Liger-Kernel
Liger-Kernel copied to clipboard
[Model] DeepseekV2 Support
Summary
Resolves #129 Add monkeypatch to support deepseepV2 model.
Details
Ops patched:
- rms_norm
- swiglu
- cross_entropy
- fused_linear_cross_entropy
Testing Done
- Hardware Type: NVIDIA A100-SXM4-40GB
- [x] run
make testto ensure correctness - [x] run
make checkstyleto ensure code style - [x] run
make test-convergenceto ensure convergence
@ByronHsu @yundai424 @Tcc0403 @qingquansong As discussed in the issue, the rope implementation is different in DeepSeek.
deepseek:
cos = cos[position_ids].unsqueeze(unsqueeze_dim)
sin = sin[position_ids].unsqueeze(unsqueeze_dim)
b, h, s, d = q.shape
q = q.view(b, h, s, d // 2, 2).transpose(4, 3).reshape(b, h, s, d)
b, h, s, d = k.shape
k = k.view(b, h, s, d // 2, 2).transpose(4, 3).reshape(b, h, s, d)
q_embed = (q * cos) + (rotate_half(q) * sin)
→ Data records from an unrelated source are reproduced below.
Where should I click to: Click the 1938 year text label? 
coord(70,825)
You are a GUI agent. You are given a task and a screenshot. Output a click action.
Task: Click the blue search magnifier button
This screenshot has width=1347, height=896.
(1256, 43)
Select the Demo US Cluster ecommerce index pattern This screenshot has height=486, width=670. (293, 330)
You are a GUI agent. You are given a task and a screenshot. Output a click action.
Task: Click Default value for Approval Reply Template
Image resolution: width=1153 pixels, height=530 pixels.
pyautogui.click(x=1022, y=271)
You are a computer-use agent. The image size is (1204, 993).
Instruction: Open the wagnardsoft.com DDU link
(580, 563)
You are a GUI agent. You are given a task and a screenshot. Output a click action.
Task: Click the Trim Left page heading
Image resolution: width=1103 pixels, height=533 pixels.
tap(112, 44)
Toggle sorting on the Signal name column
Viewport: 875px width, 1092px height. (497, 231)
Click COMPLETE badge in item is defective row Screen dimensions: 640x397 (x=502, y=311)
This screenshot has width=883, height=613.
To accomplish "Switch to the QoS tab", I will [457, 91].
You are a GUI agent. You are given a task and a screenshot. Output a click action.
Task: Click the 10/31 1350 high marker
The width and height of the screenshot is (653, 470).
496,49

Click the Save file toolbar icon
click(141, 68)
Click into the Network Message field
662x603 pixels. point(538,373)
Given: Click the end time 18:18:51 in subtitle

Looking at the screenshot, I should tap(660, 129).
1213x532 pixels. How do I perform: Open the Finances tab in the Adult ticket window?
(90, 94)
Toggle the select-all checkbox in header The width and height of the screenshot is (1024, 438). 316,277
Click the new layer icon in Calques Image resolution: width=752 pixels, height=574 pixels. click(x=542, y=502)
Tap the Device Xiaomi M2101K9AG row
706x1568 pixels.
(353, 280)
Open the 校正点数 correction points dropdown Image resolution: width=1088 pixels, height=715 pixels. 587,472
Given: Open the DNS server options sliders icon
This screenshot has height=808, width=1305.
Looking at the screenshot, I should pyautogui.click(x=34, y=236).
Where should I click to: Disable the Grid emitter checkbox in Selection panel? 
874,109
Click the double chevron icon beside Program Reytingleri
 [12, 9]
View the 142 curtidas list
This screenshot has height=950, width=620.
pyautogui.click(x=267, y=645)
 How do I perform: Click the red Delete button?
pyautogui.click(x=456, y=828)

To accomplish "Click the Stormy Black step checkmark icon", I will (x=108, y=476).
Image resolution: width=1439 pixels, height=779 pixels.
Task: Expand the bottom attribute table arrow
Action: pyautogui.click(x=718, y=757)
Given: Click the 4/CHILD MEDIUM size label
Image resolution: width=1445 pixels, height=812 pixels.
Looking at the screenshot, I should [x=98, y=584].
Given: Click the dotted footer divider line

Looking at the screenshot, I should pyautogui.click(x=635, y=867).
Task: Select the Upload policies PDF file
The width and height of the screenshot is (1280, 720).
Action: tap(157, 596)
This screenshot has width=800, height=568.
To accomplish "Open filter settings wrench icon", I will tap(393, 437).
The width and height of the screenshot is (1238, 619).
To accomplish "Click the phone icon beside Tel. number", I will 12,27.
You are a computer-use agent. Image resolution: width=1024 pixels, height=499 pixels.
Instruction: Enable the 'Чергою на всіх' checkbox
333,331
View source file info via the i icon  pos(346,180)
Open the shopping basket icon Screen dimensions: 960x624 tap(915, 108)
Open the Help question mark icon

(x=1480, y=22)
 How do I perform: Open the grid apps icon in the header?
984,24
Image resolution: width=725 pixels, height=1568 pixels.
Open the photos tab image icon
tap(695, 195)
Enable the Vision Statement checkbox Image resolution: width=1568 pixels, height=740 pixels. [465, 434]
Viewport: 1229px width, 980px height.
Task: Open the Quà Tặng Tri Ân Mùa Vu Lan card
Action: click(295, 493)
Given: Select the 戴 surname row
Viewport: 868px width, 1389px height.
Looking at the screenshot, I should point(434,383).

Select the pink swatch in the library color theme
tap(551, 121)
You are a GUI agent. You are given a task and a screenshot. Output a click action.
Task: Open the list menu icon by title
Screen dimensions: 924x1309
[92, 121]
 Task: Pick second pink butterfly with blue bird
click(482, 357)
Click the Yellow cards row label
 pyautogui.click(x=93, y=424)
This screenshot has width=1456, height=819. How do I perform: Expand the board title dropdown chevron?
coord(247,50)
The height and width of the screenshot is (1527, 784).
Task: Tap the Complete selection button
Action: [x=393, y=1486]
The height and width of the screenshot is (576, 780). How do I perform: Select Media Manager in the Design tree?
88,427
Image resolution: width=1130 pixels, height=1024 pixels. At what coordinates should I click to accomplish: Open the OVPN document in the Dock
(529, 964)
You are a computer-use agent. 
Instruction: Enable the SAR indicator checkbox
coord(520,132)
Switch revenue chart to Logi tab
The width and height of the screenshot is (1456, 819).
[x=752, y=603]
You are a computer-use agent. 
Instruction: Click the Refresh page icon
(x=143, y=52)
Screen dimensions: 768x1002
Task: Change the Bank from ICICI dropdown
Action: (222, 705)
k_embed = (k * cos) + (rotate_half(k) * sin)
return q_embed, k_embed
llama:
cos = cos.unsqueeze(unsqueeze_dim)
sin = sin.unsqueeze(unsqueeze_dim)
q_embed = (q * cos) + (rotate_half(q) * sin)
k_embed = (k * cos) + (rotate_half(k) * sin)
return q_embed, k_embed`
I will create a separate PR to implement the DeepSeek rope.